Watch CBSN Live

Page Board Looks At Camping Trip

Overseers of the House of Representatives' program for teenage assistants this week discussed a camping trip that Rep. Jim Kolbe, R-Ariz., took with two former interns and others in 1996 — an outing now under review by the Justice Department, a congressional source said Tuesday.

The overseers, consisting of three lawmakers and two senior House officials, did not have any new information beyond recent news stories on the Kolbe trip. The source is familiar with the discussions but is not authorized to speak publicly on the matter.

The conference call Monday involving the Kolbe trip shows that the people responsible for the teenage assistants' program are casting a wider net following revelations that ex-Rep. Mark Foley was sending overly friendly e-mails and sexually explicit instant messages to former male interns known as pages. They run errands for lawmakers.

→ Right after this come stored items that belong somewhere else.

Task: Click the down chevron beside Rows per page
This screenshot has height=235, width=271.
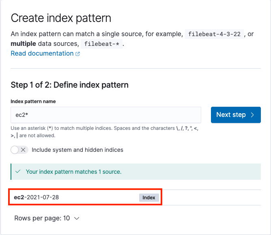Action: (x=77, y=218)
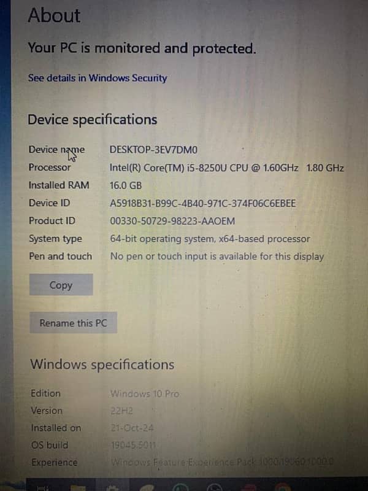The height and width of the screenshot is (491, 368).
Task: Open File Explorer folder icon on taskbar
Action: coord(79,487)
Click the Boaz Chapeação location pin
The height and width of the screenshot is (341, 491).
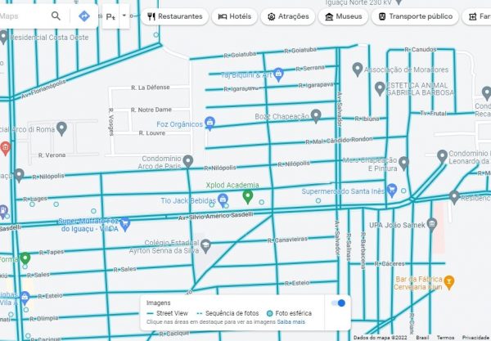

The meeting was first revealed Monday by the lone Democrat on the Page Board, Rep. Dale Kildee, who declined to say which lawmakers were discussed.

Meanwhile, the House Ethics Committee on Tuesday continued investigating the Foley matter. Investigators, pressing ahead with closed-door interviews, questioned Paula Nowakowski, chief of staff to House Majority Leader John Boehner.

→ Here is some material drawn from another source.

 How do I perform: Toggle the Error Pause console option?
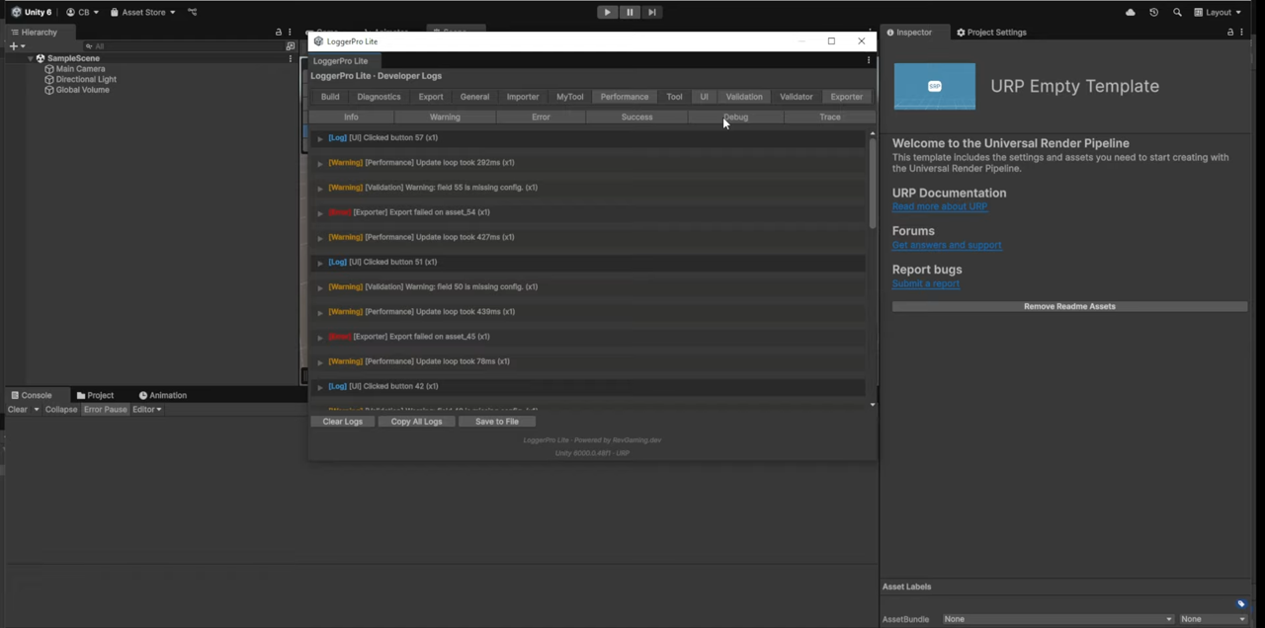pos(105,409)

Kolbe took the former pages as well as staff members and National Park Service officials on a holiday rafting trip in the Grand Canyon in 1996, his spokeswoman, Korenna Cline, said last week.

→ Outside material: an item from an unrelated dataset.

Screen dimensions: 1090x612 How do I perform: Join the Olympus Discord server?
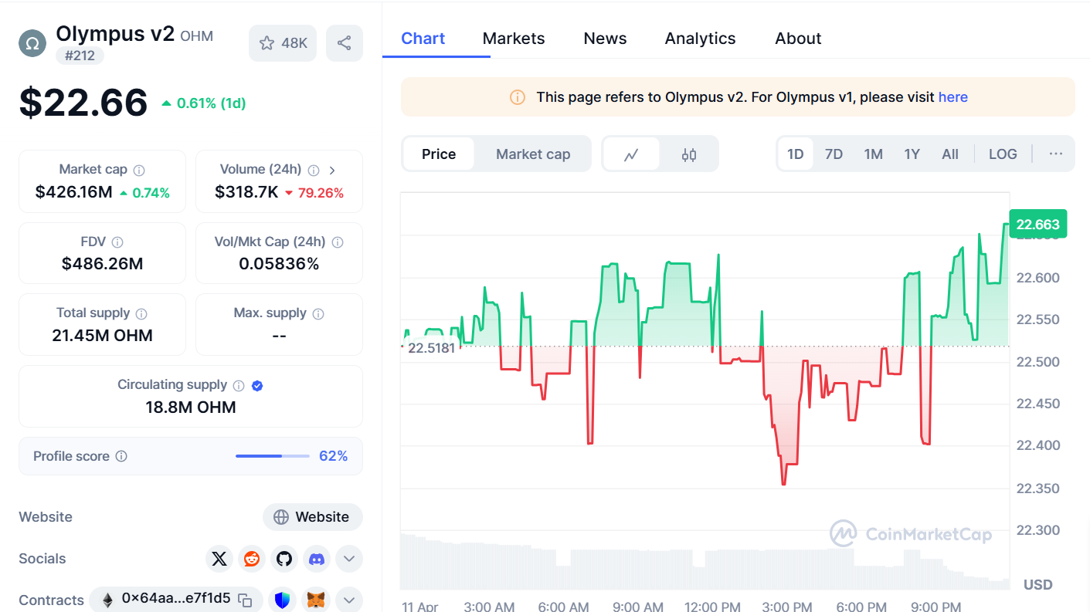[x=316, y=558]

A federal law enforcement official said last week an allegation related to the trip was given to the U.S. attorney's office in Phoenix. It was not immediately clear whether it concerned any contention of improper activity by the retiring Kolbe, the only openly gay Republican in Congress.

The official described the inquiry as preliminary and as far narrower in scope than the federal investigation into Foley, who resigned Sept. 29 after he was confronted with sexually explicit instant messages sent to former pages.

A second law enforcement official said the 1996 Kolbe trip may be too old to investigate as a criminal matter. Both officials spoke on condition of anonymity because of the continuing investigation. A Justice Department spokeswoman declined comment.